Symantec PGP Encryption

  • Private Community
 View Only

  • 1.  Error 3090: Server unwilling to perform.

    Posted May 07, 2019 10:52 PM

    Hi everyone. I encountered issue with PGP command line and Symantec Encryption Management Server as follows.

    C:\Users\xxxx>pgp --keyserver-send "System A"
    pgp:keyserver send (2710:days left in current license, 25)
    0x215381AA:keyserver send (2509:keyserver error)
    ldap://xxx.xxx.xxx.xxx:389/:keyserver send (3090:operation failed, Server is unwilling to perform)

    Based on the error code, it seems to be the issue with the server's schema. Any help would be appreciated.

    PGP Command Line 10.4.2 build 61

    SEMS version: 3.4.2 MP2 (build 502)



  • 2.  RE: Error 3090: Server unwilling to perform.

    Posted May 08, 2019 03:33 AM

    When did this last work, and what troubleshooting have you performed for far?



  • 3.  RE: Error 3090: Server unwilling to perform.

    Posted May 08, 2019 10:43 PM

    Hi, SMLatCST.

    It never worked before. This is for my testing purposes to prove to my clients that the SEMS can manage the PGP CLI's keys.

    As for the troubleshooting steps, I have attempted to import the SEMS's certificate into the PGP  CLI's host PC but it still doesn't work



  • 4.  RE: Error 3090: Server unwilling to perform.

    Posted May 09, 2019 09:16 AM

    Have you had a look at the user guide?  Page 55 of the below, suggest your command is both incorrectly formatted and missing information.

    https://www.symantec.com/docs/DOC9492

    Its example command is:

    pgp --keyserver-send alice@example.com --keyserver ldap://keyserver.example.com

    Whereas your command appears to specify the SEMS as the key you're trying to send, and fails to correctly state the address of the SEMS as well.  Could you try reformatting your command please?

    In fact, I'd highly recommend reviewing the entire user guide again, if possible.



  • 5.  RE: Error 3090: Server unwilling to perform.

    Posted May 09, 2019 10:37 PM

    Hi, SMLatCST.

    Apologies. It seems I failed to make myself clear regarding the keyserver. Actually, I have already specificied the keyserver in the PGP CLI configurations file so that CLi will only attempt to connect to the specified keyserver so there's no need to specify the keyserver in my command. In fact, the output of the command shows the IP address of the specified keyserver.

    Regardless, I have previously tried with the format you suggested.

    pgp --keyserver-send alice@example.com --keyserver ldap://keyserver.example.com

    but the same error occured as well.

    Do you have anything else to suggest so that I may test?



  • 6.  RE: Error 3090: Server unwilling to perform.

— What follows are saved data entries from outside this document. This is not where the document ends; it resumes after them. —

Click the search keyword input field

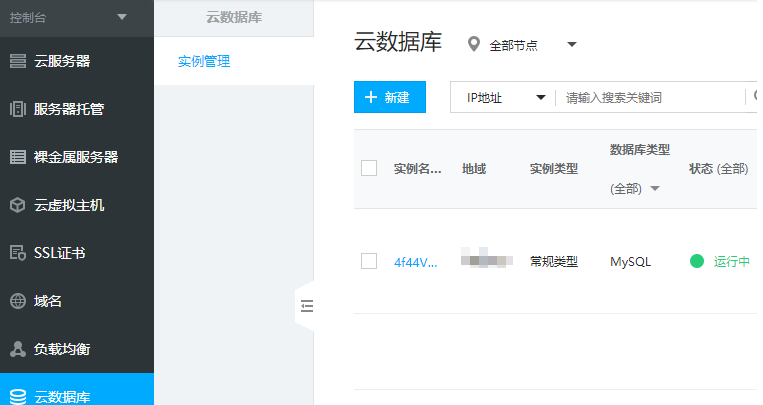tap(650, 97)
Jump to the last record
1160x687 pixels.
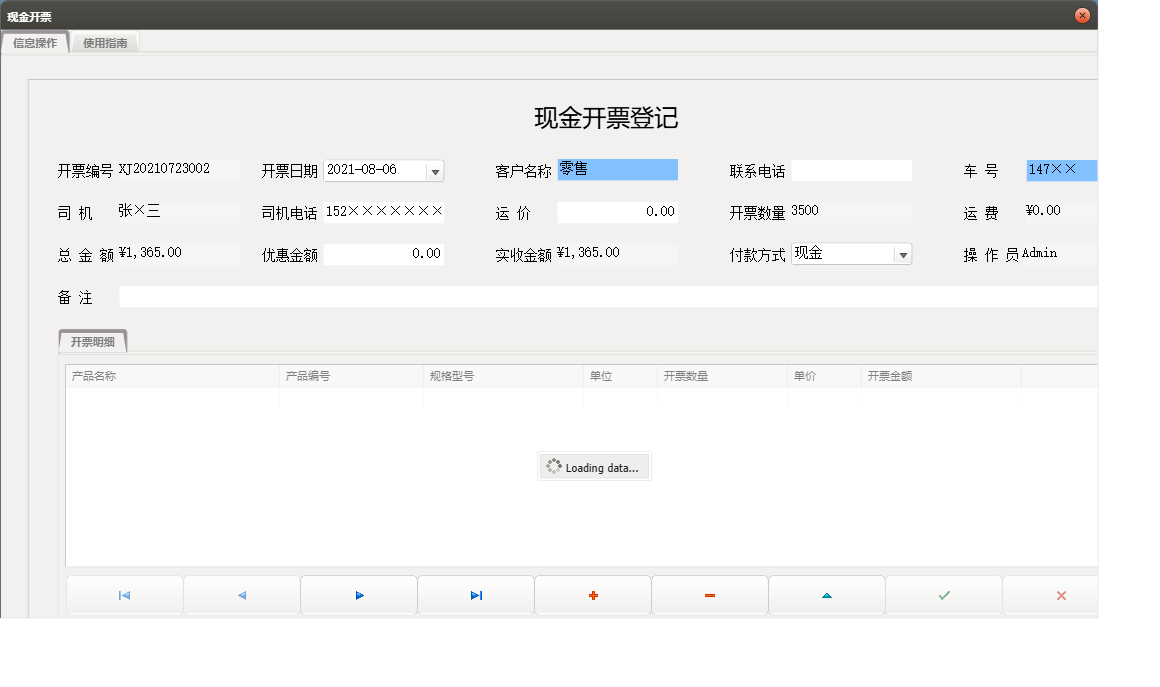click(x=475, y=594)
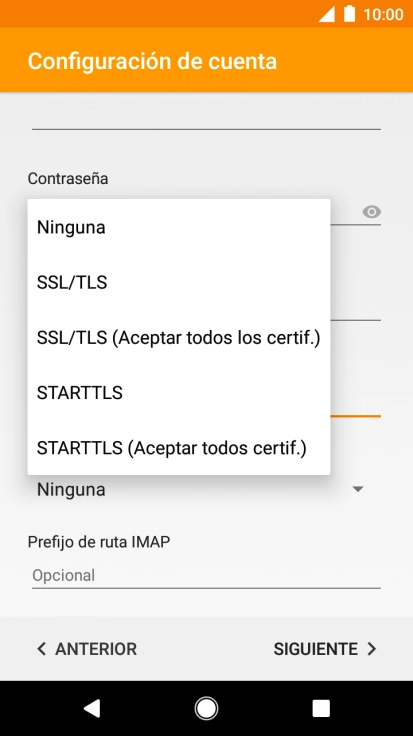Select Ninguna in the security popup list
Image resolution: width=413 pixels, height=736 pixels.
pyautogui.click(x=179, y=227)
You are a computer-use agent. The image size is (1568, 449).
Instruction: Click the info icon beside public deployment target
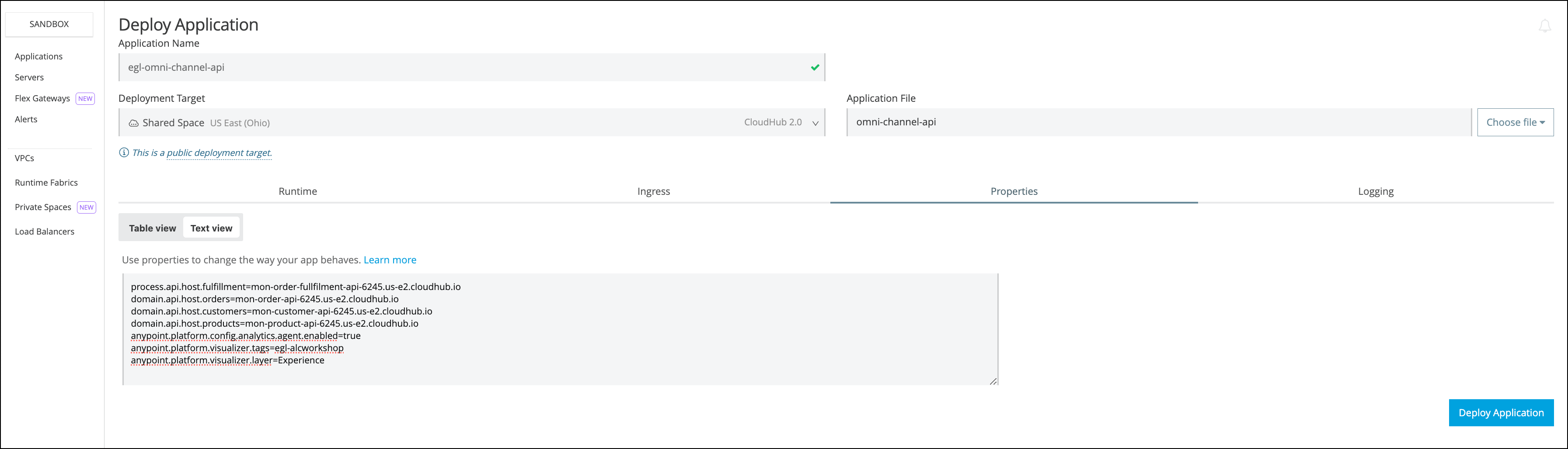point(124,153)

    Posted May 10, 2019 04:01 AM

    Ah, gotcha!

    I can't seem to find any reference for those error messages, so you might need to log a case with Symantec on this one.

    I would recommend checking that the services on the SEMS are working correctly though.  Perhaps install a full SED client and see if that is able to upload keys correclty?  What do the SEMS logs record on the server side when you try to upload the keys from Command Line?